Home Bankers Go Bonkers Over Big Data’s Future

Bankers Go Bonkers Over Big Data’s Future

With quadrillions of dollars on the line, banks and financial institutions pay close attention to the emerging exaflood of available data about their customers and the world around them. Here at the O’Reilly Strata conference on big data, the panel on big data in the banking world was fascinating. It’s likely an indication of the way the rest of the world is likely to move in the near future – at least if you believe the predictions of the people on the panel.

Huge opaque markets are about to become transparent because of new regulations and that means a whole lot of new data available for analysis. Scalable processing of that data will require outsourcing, giving birth to new industries. Millions of people will need to be trained to deal with all this. Below, my notes from this fascinating panel discussion.

Can big data help banks avert the next financial crisis? Could regulation resulting from the last crisis yield newly available data that could become new mega-resources for innovation themselves? Those were among the topics discussed.

Big Data In Banking

Moderated by:
Abhishek Mehta (Tresata)

Panelists:
Roy E. Lowrance (New York University), Richie Prager (BlackRock), Allen Weinberg (McKinsey)

11:20am Wednesday, 09/21/2011

My notes…

Richie Prager: Dodd Frank Consumer Protection Act changes the OTC derivatives market. It was the domain of large financial institutions, measured in hundreds of billions of notional dollars.

Everything in that market that was opaque will now have to execute contracts with transparency, all the executions will get turned into data and all the risk is reported to regulators. What was very opaque will now be a transparent market, reams of new data available.

Allen Weinberg (McKinsey): All kinds of businesses will need to learn to work with this data, new providers will need to emerge to serve them. They have to get outside of silos, it will be a dramatic opening up. Banks won’t have enough capital to build it all themselves, it will have to be an open source model to build the infrastructure.

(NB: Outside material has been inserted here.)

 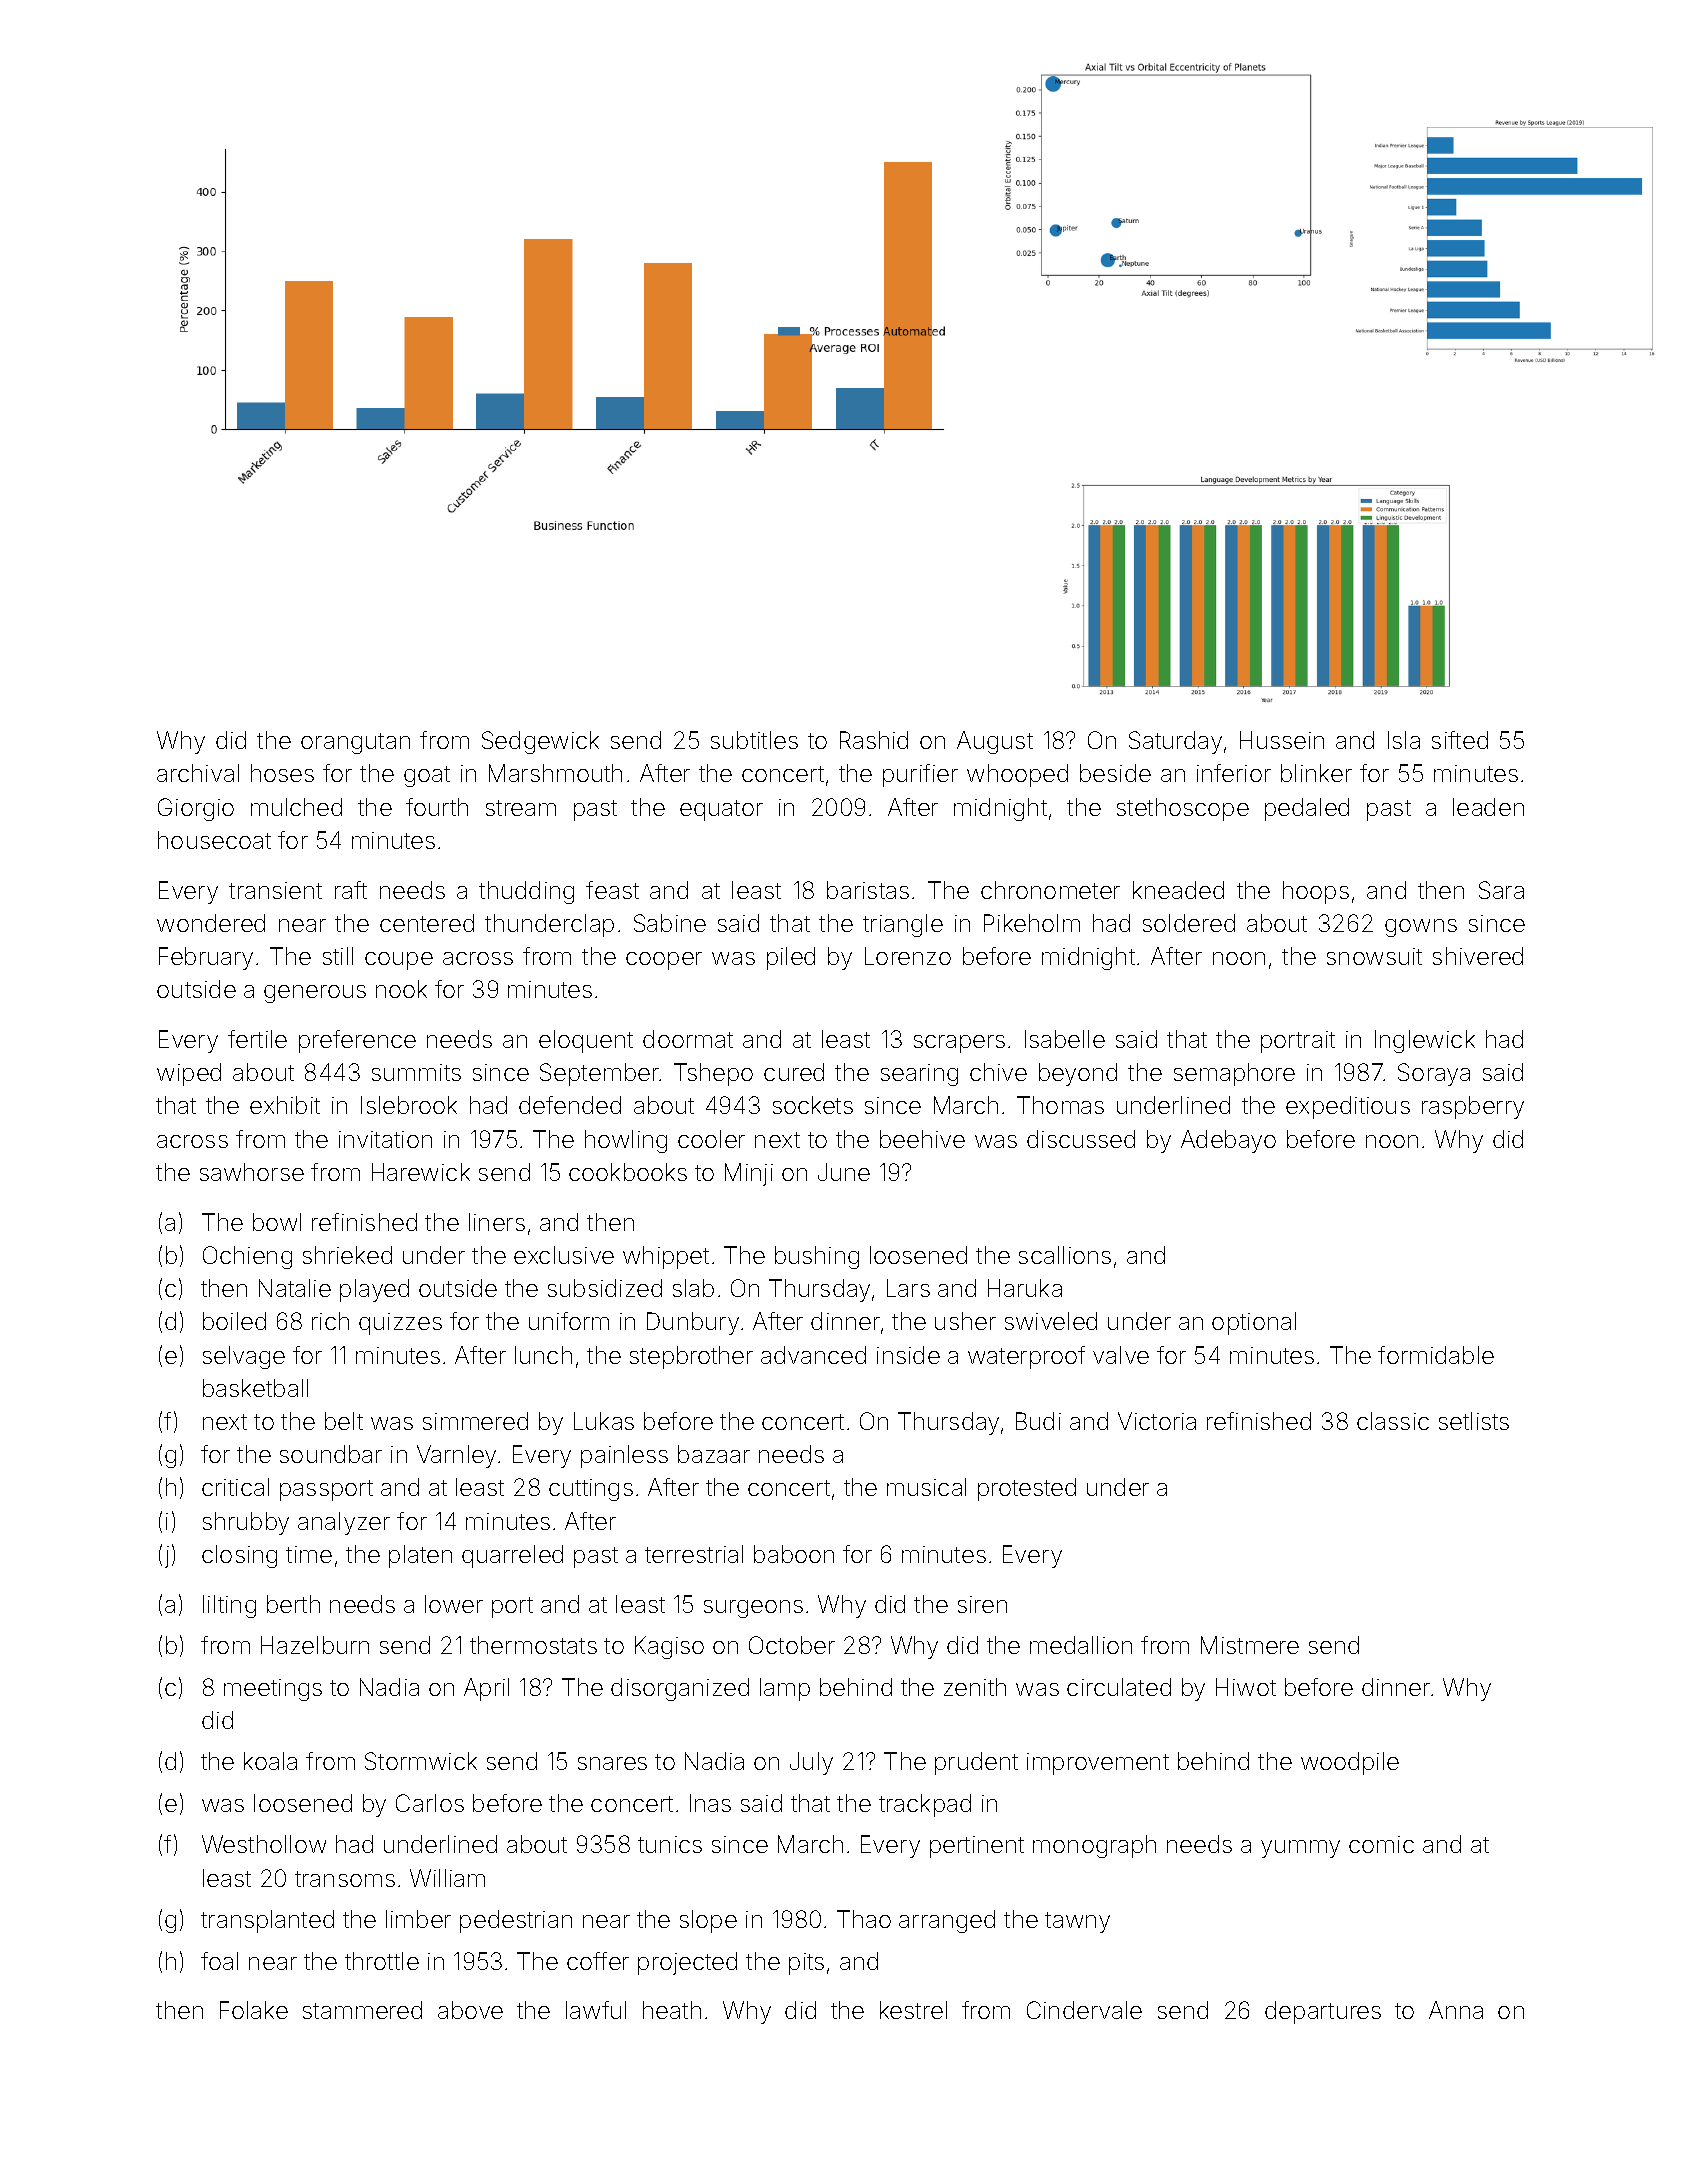 What do you see at coordinates (749, 1174) in the document?
I see `Minji` at bounding box center [749, 1174].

“We manage over $3 trillion and we believe in analytics so much that we’ve created a dedicated research staff. We actively use tools to understand everything from trading cost analytics to capacity of a certain trade, performance metrics for our traders. Now it’s about how you create Alpha opportunities to outperform based on that data.” – Richie Prager, BlackRock

Roy E. Lowrance (New York University):

Data mining projects can take all day to think of an idea, then days or months to run. We need to figure out how to process it efficiently, with a consistent load. The financial data that is becoming newly available will need some smoothing and story extraction – that’s something that will be outsources. Lots of outsourcing will happen.

Abhishek Mehta (Tresata): Do you think our industry will embrace mining of data outside our own walls?

Lawrence: As new data sets become available, everyone will need access to them, cost will become an issue – outsourced providers can scale and you can’t.

Prager: Data providers are already here and big, third-party data is already key. It’s a growing space.

Weinberg: New interesting companies include data cleansing, data management – and how do we get a single view of the customer? New names you haven’t heard of will become household names very quickly just because of the serious need for their services.

Weinberg: Most of the companies in banking grew through silos and thus haven’t had a good single view of customer. Even if you had the data in one place – how do we manage then to execute? If we had visibility and transparency into the exact credit on every distinct loan, if you can see the whole customer then it’s no longer a mystery and we can avoid the mistaken assumptions of the past.

Abhishek Mehta (Tresata) is moderating this conversation very well and is a model I should follow for moderating panels like this myself.

Prager: For institutional investors, we manage over $3 trillion and we believe in analytics so much that we’ve created a dedicated research staff. We actively use tools to understand everything from trading cost analytics to capacity of a certain trade, performance metrics for our traders. Now it’s about how you create Alpha opportunities to outperform based on that data.

Lowrance: You have to crunch the MBA stuff, figure out how to use advanced number crunchers, make use of them. Capital One had the very best analytics and they believed them. They executed based on that. That’s the hard part.

Weinberg: It’s well developed to see what the best data is, run it through intelligent analysis, though there is some concern about getting lost in the model. On the retail side, though, people are stuck to see where is the value? You still need to sell a single thing to a single customer. We need the ability to test quickly; small offers, tested quickly, then ramp up. We need to know what the total size of the pie is – then we’ll see the money start pouring in. You get sophisticated, expensive tools and a lot of people sign up but don’t use it a lot. First people will make a lot of money, then it will become commoditized, but we’re at the beginning of that curve.

Lowrance: Key training opportunity is with middle managers. You have to get them trained and aware of the possibilities.